Kodak · ISO 100 Slide
Kodak Ektachrome 100 Professional
Ektachrome 100 Professional, code EPN, arrived in 1984 as Kodak's neutral-palette professional slide film. Where Velvia and Kodak's own Ektachrome 64 leaned saturated, EPN was tuned for accurate color reproduction. Catalog photographers, fine-art reproduction shooters, and museum documentation crews used it for that reason. If you needed a slide that would survive being matched against a real-world reference under D50 lighting, EPN was the choice.
The grain was extremely fine for an ISO 100 chrome, and the D-min was low. That is the technical way of saying the unexposed base was very clean and the whites read as whites rather than faintly tinted off-whites. Compared to Provia 100F, EPN ran cooler with less saturation, and compared to its own descendant E100G (introduced 2003 to replace the older E100S and E100SW emulsions), the contrast curve was a touch shorter with a slightly less graceful highlight rolloff. The film never had Velvia's landscape look, and was not trying to.
E-6 processing is standard. Latitude is the usual slide knife edge: half a stop over and the highlights are gone, a third under and the shadows block. Bracketing was routine. Pull-processing one stop was clean. Pushing past one stop brought visible grain and a slight cyan shift in the shadows.
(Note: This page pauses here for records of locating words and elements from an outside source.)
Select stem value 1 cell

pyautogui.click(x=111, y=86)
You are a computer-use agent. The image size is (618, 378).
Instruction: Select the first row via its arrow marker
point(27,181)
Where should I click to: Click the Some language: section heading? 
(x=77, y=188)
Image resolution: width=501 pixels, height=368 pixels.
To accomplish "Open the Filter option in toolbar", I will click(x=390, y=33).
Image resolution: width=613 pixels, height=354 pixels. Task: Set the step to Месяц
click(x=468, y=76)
Kodak ended EPN production in December 2007, citing low demand and the complexity of the formulation. The rest of the Ektachrome line followed in 2009, 2011 and 2012. The Ektachrome line as a whole was discontinued in 2012, with E100 returning in 2018 on E100G architecture, not EPN. Cold-stored freezer rolls hold up. Warm-stored ones develop a magenta cast no scanner profile can fully unwind.
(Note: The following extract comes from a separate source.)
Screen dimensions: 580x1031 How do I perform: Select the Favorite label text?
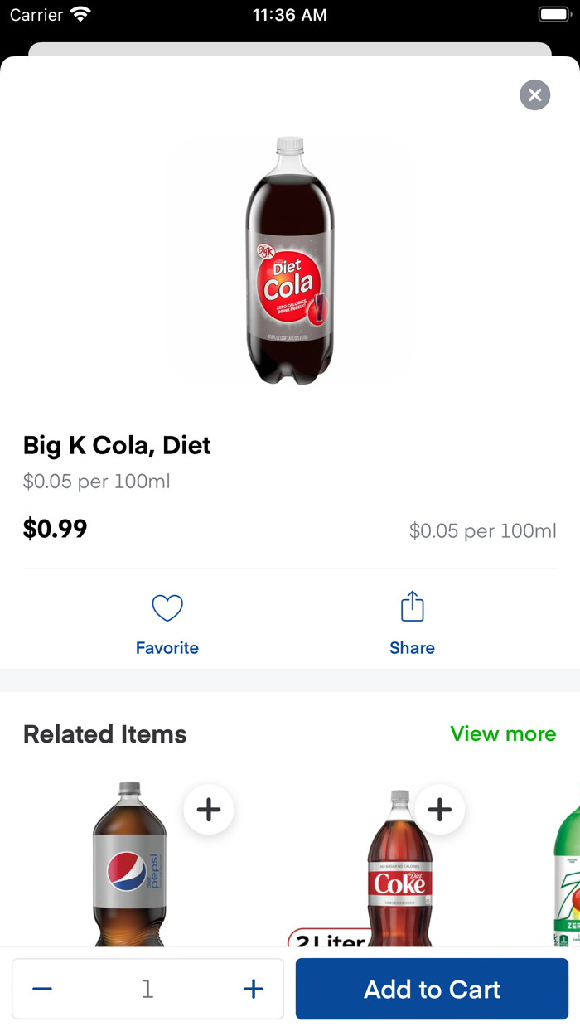point(167,647)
EPN was sold in 35mm, 120, and sheet sizes through 8x10. Catalog studios used the 4x5 and 8x10 sheets.
Reciprocity exponent is 1.1, which is mild. Zone Light Meter applies the correction past one second. A metered 4-second exposure becomes roughly 5 seconds at the slide, a small enough adjustment that bracketing usually covers it before the math does. For longer tripod work on architecture or copywork, the correction stays modest but real.
How the app handles this stock
- Box speed: ISO 100. Picker exposes pull/push chips so you can shoot it at any speed you want and the meter follows.
- Reciprocity: Above one second the app raises metered time to the power of 1.10.
- Expired film: if you load an old roll, set the expiry year and storage in the app and the ISO scales for you. Slide decay rates are baked in.